A Lady with a Lamp shall stand
In the great history of the land,
A noble type of good
Heroic womanhood.

She carried out her duties with such efficiency that the death-rate in the army hospital fell by 40% in four months. But its medical staff was resentful and uncooperative. Despite the great relief she brought the soldiers, officials tried to hamper her with red tape.

Methodical mercy was the dynamic force that sustained her. And as it needed great strength of character to bring her mission in the Crimea to a successful end, it also needed these virtues to sustain her in her own sufferings when she caught the Crimean fever and lay on the brink of death in a hospital at Balaclava.
The fever took its toll and when she returned to England she was confined to her sick-room for her last 30 years.
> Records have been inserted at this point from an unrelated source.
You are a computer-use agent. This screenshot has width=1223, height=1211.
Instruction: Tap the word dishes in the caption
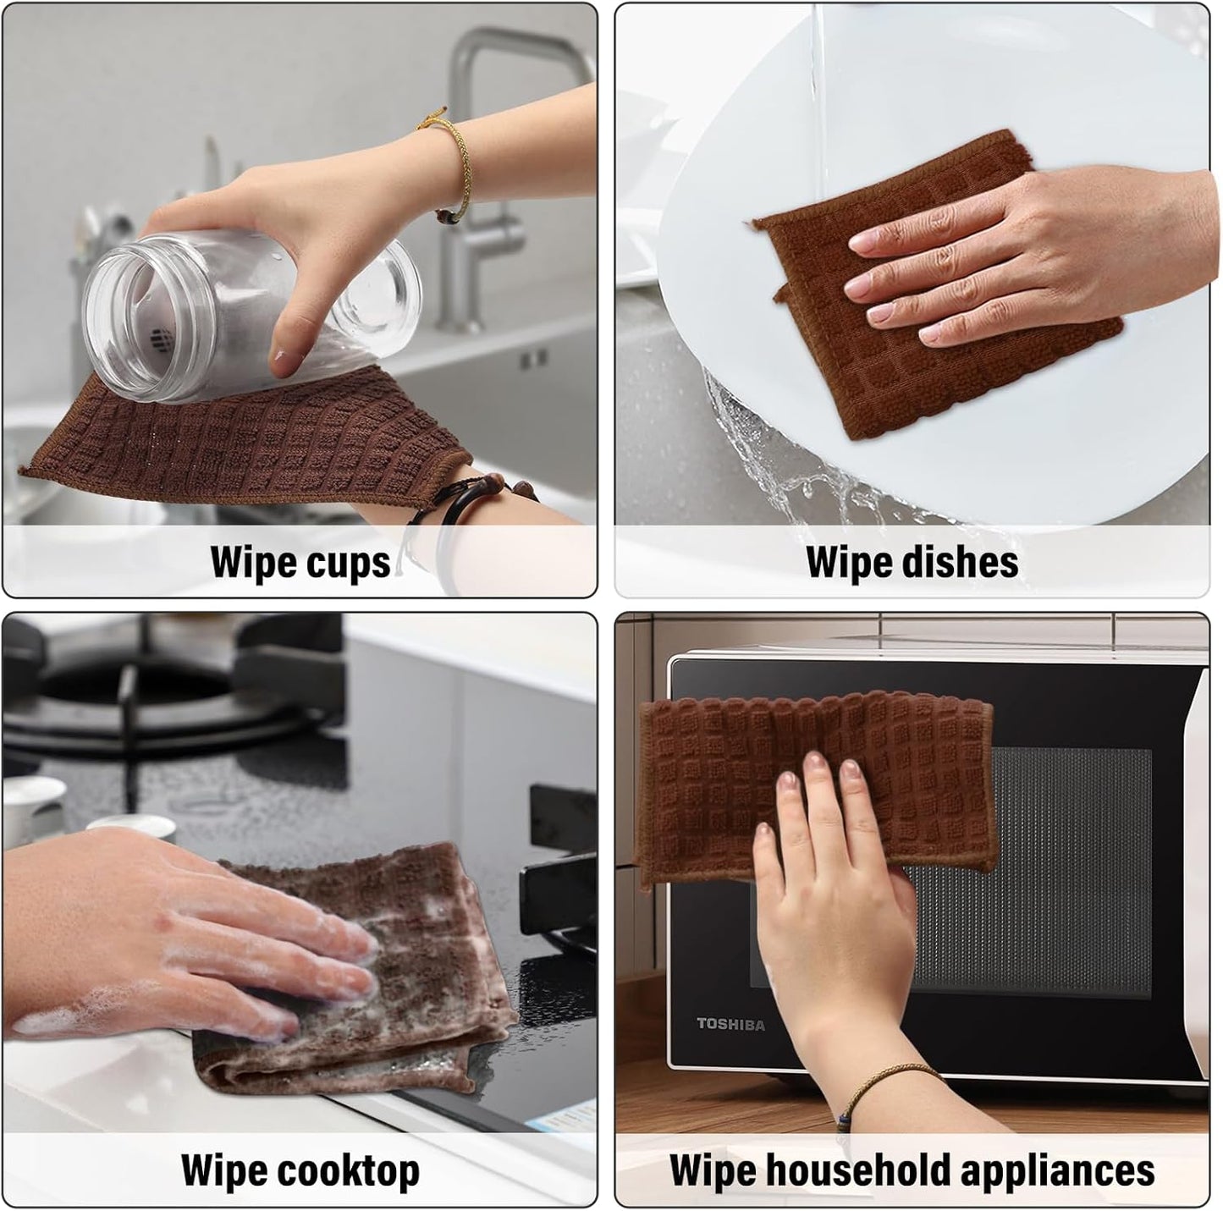click(966, 562)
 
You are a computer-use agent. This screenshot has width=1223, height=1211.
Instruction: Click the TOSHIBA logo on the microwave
click(730, 1025)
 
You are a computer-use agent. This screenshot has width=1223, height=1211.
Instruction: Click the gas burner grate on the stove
click(169, 685)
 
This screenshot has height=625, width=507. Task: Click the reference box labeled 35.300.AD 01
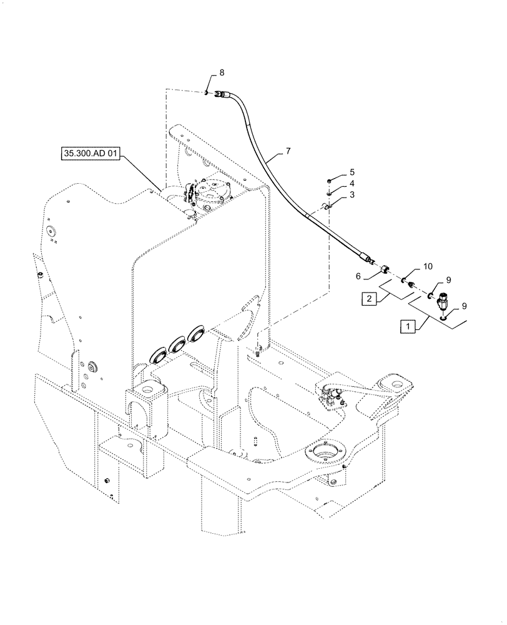click(89, 153)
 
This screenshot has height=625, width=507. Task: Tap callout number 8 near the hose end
click(220, 74)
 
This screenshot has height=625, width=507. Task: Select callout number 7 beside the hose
click(287, 151)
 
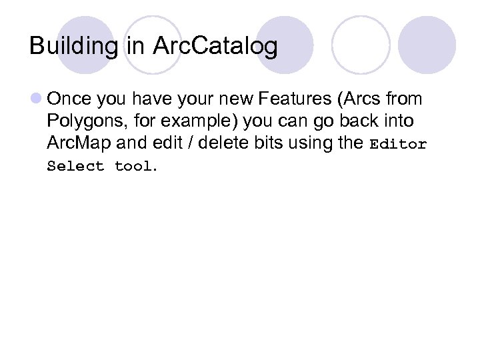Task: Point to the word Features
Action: pyautogui.click(x=295, y=99)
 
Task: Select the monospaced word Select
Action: pyautogui.click(x=76, y=167)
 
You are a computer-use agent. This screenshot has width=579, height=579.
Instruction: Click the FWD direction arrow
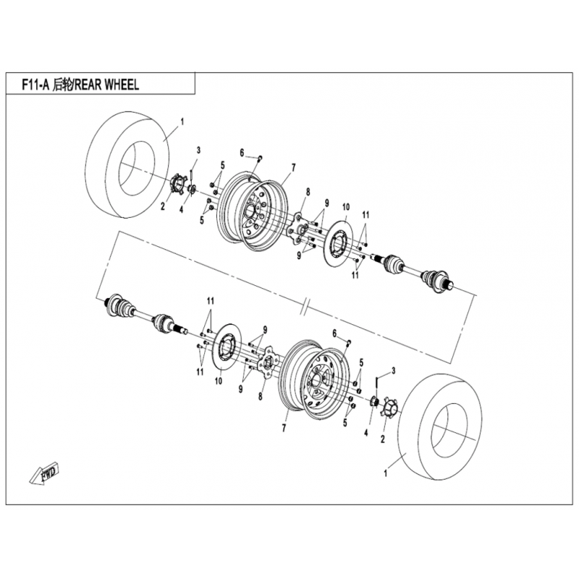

Although now practically a prisoner; she continued to display her passion for method. The fiery reformer became a recluse. We have the spectacle of this frail invalid exercising, through a small band of workers and sick-room interviews with select people, a greater influence on the Royal Commission of Ministers than any person of unofficial standing. To nursing, hospitals, barracks, sanitation — she gave her great gifts of organization. As a result of reforms, the fall in the death-rate was as great as that she had brought about in the hospitals of Scutari. In Indian hospitals the fall in death rates was enormous and was also due to her.

The typical Victorian lady would have propped herself up in lace and lavender and resigned herself to self—pity and helplessness. But Florence was no idle lady. She opposed the whole Victorian code of conduct, which condemned women to adopt a pose of uselessness and waste all their talents for service and compassion to the supposed desire for mastery over men. In breaking that code, Florence Nightingale lifted a load of suffering from many people.

Official acknowledgement of her courage and genius for administration came with the Order of Merit in 1907. When she died three years later; aged 90, her legend unfortunately lived on after her; a legend which falsifies her real greatness. Public opinion clamoured for a dove- like figure of Nightingale "the Nurse", so the valiant Nightingale was replaced by a sentimental plaster-cast "Lady with the Lamp", for genteel admiration. Our age has stripped the tinsel from certain eminent Victorians. The great figure of Florence Nightingale benefits from this. And our age, which prides itself on method and precision, will reach a more lasting appreciation of her than that into which she was born.